Yes...7 and a half years. We have two children...7 years and 3 years old. Sometimes, I wake up and still can't believe I did this. I just can't believe it. Yesterday, I missed him so badly. It took everything I had not to send an email to him. I woke up feeling like I can do this...ya know. Came into work to find an email that he sent last night. I felt so relieved. I felt I wasn't in this by myself and he's thinking of me too. We never really discussed the A. We skirted around the issue...never admitting to each other that this was unhealthy behavior. We said we would never leave our spouses...but looking back over the last 6 months...the word affair never came up.
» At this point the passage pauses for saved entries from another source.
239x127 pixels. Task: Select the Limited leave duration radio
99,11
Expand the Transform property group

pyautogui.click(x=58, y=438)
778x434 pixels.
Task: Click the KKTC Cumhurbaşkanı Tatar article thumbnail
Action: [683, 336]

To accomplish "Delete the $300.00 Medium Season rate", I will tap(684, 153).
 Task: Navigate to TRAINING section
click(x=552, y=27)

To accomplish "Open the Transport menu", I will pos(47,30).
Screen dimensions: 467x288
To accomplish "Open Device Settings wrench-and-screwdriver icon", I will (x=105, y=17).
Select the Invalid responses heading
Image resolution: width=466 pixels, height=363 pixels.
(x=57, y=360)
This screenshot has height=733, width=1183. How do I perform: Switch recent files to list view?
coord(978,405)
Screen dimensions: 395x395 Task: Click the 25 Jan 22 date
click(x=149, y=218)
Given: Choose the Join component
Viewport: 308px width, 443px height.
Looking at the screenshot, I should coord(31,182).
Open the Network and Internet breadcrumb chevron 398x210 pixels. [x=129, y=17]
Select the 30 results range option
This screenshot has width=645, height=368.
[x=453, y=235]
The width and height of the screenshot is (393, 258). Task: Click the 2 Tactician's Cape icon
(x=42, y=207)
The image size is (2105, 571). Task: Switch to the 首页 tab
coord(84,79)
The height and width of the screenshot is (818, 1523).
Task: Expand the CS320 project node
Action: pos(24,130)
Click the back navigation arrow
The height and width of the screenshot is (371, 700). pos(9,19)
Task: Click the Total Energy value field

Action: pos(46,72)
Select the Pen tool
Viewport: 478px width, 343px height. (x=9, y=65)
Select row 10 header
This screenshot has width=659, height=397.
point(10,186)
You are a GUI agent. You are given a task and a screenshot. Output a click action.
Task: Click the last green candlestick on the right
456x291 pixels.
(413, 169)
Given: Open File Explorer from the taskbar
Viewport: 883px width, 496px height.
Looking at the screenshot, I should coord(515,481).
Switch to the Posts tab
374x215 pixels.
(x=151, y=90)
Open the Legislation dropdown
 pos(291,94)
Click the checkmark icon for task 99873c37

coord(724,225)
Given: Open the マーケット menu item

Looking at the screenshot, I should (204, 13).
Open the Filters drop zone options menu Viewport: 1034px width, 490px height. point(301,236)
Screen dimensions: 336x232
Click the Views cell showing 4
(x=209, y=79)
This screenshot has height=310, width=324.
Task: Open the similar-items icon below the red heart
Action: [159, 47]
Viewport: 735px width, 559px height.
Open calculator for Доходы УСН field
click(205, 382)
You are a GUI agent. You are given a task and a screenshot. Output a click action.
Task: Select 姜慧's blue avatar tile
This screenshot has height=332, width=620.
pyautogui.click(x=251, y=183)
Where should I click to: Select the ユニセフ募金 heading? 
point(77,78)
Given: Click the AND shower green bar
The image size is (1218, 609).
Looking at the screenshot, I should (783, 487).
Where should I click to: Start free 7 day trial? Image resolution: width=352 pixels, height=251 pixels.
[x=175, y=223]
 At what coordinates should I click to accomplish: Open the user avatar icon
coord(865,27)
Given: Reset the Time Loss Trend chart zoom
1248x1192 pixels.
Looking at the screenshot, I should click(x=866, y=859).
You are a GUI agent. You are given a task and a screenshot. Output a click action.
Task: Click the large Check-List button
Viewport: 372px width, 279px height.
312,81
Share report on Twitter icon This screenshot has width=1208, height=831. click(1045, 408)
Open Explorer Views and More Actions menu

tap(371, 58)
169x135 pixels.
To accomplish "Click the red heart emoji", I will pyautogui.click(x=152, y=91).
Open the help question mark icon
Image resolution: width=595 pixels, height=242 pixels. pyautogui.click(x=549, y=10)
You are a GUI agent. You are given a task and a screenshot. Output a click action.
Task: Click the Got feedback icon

I think the guilt manifested itself in anger toward each other.
As I stated, my DH comes home soon. I pray he doesn't feel the distance. It's hard to pretend that I haven't changed in the past 8 months. Through this affair, I realized much about myself and the growth that still needs to occur within me. I am difficult at times and very self-centered, which I never knew before. All that was lacking in my marriage before, I blamed him for it. Now...I see it wasn't all his fault. MM told me I was very selfish and liked to have everything my way all the time. Well...DH has told me that before as well. So I see now that as imperfect as my marriage may seem at times, if I don't work on myself...all the same issues will resurface in another relationship. I am thankful for that.
SS
I hear what you are saying so loud and clear. My A has not officially ended, but i know that it has got to. Like you, there was no sex and not even kissing. Just a level of emotional intimacy and comfort that I have never felt before. I love my husband and he is the greatest person in the world, but I will never have that level of emotional intimacy that I had with OM. How could I end it? I know its the right thing, but do I end it and tell husband? Does it get easier?
Edited 4/14/2005 2:12 pm ET ET by spanishtrain
ST
" I love my husband and he is the greatest person in the world, but I will never have that level of emotional intimacy that I had with OM."
Rubbish Everyone believes that when there in the affair or have just recently ended it but it is total rubbish, your affair is more then likely stopping you from working toward that type of connection with your HUSBAND, AFFAIRS ROB FROM YOUR REAL LIFE, end it before you pay a life altering price for it.